Investors are continuing to challenge corporate boards to further improve their oversight and disclosure around topics such as environmental sustainability and social responsibility.
A new study by Ernst & Young found that for the third straight year, environmental and social proposals lead the way among shareholder-sponsored resolutions on corporations’ proxy ballots. Such proposals accounted for 40 percent of all shareholder resolutions on proxy ballots last year, up from 30 percent in 2010. The proposals are also garnering increased support among shareholders, at 21 percent of votes cast in 2011, compared to 18 percent in 2010.
“Not only do resolutions on corporate sustainability issues represent the largest portion of all shareholder proposals we now see, but average support for these topics reached an all time high last year – and we expect this trend to continue to gain traction,” said Steve Starbuck, Americas leader of climate change and sustainability services at Ernst & Young LLP, in a statement.
The number and types of shareholder resolutions that have been reaching proxy ballots actually represent only a limited aspect of investors’ increasing engagement efforts, though. A significant number of proposals that are submitted to corporate boards are withdrawn and never voted upon as companies engage with shareholder groups in an effort to reach agreement ahead of the annual general meeting. The study found that companies are increasingly willing to enter into substantive dialogue with investors and other stakeholders and to take action, including by enhancing their disclosures around key issues.
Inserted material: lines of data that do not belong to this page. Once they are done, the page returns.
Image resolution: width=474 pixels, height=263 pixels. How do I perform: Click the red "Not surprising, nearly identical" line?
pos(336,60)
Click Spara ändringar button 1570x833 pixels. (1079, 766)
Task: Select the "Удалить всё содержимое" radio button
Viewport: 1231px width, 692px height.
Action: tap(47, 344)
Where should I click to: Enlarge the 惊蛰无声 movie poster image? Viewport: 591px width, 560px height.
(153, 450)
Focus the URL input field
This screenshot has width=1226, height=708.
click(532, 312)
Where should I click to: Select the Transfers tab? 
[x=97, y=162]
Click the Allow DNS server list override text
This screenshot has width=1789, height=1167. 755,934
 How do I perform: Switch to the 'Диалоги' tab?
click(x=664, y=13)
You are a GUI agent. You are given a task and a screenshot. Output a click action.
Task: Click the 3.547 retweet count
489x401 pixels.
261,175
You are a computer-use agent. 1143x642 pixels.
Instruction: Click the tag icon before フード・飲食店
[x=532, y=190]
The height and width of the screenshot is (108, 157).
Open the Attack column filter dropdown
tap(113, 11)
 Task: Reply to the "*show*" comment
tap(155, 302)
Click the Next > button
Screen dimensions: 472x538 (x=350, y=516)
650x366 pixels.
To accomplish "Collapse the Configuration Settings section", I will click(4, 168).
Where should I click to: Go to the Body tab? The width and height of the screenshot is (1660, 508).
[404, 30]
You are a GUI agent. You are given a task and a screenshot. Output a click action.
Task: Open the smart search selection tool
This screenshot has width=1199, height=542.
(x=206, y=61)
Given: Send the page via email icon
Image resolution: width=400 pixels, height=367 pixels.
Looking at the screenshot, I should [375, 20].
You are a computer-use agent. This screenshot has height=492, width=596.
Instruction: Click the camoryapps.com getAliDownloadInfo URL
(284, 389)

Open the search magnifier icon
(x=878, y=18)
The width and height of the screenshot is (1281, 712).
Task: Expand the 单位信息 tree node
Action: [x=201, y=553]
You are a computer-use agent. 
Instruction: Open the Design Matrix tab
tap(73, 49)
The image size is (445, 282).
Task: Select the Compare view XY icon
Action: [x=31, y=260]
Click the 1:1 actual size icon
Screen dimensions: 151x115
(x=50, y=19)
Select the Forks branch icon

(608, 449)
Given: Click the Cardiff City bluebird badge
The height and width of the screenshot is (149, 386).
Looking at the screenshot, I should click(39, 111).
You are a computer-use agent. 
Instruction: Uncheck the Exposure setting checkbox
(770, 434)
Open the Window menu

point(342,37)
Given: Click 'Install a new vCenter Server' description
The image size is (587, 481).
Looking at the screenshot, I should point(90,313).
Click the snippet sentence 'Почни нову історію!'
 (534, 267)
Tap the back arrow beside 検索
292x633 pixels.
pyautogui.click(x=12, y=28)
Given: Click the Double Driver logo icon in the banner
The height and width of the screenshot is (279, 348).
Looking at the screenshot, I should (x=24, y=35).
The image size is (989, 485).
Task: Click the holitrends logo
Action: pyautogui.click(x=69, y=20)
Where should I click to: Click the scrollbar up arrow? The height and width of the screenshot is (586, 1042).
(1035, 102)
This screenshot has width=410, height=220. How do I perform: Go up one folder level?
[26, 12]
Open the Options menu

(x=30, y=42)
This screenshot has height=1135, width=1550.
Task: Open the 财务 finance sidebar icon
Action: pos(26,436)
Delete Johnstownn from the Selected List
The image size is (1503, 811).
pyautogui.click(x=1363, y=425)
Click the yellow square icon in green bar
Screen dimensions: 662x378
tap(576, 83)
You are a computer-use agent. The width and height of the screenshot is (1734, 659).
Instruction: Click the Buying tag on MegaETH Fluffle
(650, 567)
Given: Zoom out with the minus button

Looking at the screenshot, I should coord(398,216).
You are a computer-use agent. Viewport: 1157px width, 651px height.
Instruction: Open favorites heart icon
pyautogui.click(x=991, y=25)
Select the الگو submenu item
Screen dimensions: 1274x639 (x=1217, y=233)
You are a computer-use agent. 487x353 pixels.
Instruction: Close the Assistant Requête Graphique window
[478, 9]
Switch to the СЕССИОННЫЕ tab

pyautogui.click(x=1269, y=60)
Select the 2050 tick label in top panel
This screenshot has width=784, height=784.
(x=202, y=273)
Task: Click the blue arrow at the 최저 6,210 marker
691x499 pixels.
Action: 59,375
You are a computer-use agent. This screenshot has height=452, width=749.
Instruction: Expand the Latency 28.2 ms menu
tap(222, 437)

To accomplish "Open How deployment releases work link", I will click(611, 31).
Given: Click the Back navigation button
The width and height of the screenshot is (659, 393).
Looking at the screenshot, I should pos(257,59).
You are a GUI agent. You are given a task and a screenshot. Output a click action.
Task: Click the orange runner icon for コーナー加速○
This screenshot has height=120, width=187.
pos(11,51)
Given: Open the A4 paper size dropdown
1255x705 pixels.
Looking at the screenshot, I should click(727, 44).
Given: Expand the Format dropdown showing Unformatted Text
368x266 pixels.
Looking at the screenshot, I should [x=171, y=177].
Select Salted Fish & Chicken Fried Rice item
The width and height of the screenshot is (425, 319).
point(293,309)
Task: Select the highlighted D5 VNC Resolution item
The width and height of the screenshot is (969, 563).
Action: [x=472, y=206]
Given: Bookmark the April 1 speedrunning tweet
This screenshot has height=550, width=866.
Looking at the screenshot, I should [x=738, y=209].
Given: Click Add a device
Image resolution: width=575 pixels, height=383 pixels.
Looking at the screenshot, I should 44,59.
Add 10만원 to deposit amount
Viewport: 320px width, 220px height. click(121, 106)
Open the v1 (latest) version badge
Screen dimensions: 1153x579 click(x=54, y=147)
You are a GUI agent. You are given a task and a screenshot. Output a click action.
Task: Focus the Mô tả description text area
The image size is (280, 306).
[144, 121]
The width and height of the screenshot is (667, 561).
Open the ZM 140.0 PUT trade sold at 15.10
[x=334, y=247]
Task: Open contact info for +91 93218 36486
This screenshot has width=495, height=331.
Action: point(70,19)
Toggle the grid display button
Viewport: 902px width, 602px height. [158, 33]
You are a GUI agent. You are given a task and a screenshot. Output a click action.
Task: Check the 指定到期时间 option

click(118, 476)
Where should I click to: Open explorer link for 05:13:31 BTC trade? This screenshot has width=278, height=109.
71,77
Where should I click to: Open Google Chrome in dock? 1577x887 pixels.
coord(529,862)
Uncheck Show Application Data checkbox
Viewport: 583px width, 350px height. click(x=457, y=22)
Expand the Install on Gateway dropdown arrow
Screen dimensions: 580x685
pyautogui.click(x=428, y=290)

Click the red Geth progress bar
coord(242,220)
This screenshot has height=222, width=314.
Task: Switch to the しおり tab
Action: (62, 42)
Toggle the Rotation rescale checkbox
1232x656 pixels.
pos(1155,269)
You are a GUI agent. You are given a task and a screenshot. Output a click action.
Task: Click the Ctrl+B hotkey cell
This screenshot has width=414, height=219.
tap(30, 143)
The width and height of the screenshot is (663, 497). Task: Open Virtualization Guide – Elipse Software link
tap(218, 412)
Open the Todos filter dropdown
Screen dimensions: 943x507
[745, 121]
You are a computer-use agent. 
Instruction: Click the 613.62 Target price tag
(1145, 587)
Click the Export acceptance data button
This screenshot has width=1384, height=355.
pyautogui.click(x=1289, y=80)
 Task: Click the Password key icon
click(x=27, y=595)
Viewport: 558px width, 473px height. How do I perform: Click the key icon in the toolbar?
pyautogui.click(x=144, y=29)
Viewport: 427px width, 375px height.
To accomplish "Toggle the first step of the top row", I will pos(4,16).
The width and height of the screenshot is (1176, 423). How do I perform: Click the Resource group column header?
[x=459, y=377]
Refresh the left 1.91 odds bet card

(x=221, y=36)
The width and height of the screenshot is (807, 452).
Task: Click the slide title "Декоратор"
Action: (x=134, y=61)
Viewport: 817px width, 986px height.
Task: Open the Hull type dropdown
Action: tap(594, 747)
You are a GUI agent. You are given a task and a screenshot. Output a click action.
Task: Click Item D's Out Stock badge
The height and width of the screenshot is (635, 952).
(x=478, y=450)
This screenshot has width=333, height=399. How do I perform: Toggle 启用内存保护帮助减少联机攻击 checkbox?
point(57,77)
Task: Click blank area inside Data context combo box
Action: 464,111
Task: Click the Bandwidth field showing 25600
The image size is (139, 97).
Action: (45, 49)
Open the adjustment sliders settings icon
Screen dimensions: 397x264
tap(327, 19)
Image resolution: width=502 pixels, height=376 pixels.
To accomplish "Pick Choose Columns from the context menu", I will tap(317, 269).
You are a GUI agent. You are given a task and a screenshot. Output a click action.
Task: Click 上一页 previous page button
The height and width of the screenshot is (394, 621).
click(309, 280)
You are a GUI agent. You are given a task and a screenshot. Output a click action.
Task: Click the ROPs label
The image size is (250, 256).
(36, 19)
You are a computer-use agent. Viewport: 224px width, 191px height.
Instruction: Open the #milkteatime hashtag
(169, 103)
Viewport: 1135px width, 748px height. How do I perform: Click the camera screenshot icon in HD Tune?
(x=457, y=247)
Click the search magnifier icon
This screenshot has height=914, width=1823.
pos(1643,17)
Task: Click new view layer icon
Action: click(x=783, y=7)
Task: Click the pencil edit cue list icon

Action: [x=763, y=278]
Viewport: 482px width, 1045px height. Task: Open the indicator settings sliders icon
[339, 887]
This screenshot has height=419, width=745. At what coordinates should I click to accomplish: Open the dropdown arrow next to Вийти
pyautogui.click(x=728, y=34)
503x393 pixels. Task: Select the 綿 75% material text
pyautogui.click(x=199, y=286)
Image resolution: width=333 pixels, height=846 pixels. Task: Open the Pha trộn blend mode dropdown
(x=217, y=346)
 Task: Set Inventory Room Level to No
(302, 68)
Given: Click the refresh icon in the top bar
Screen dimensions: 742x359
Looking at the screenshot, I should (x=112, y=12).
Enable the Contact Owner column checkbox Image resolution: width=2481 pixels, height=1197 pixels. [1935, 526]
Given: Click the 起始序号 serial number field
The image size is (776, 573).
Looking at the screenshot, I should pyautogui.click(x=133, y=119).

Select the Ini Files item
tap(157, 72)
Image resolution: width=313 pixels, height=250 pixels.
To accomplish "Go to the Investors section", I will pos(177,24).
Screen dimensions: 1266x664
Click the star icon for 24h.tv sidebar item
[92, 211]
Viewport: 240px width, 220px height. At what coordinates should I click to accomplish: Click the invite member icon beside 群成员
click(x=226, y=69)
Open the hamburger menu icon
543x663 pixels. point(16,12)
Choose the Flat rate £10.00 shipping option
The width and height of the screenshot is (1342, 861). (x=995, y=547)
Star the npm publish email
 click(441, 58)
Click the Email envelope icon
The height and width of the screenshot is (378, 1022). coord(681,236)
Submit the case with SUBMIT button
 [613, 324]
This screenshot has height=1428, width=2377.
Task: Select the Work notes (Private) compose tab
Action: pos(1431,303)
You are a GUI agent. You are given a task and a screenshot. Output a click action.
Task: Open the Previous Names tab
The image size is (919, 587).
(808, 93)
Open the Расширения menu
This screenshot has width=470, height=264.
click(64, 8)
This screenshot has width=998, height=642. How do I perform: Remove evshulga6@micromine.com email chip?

In response to the increasing popularity of shareholder resolutions on issues such as the environment and social responsibility, Ernst & Young recommends that members of corporate boards and management consider enhancing their shareholder engagement and improving their disclosure on key issue areas; ensure that directors’ skills are relevant to the critical areas of stakeholder concern; and consider the use of sustainability-related measures in executive compensation practices as a way to help support broader corporate sustainability goals.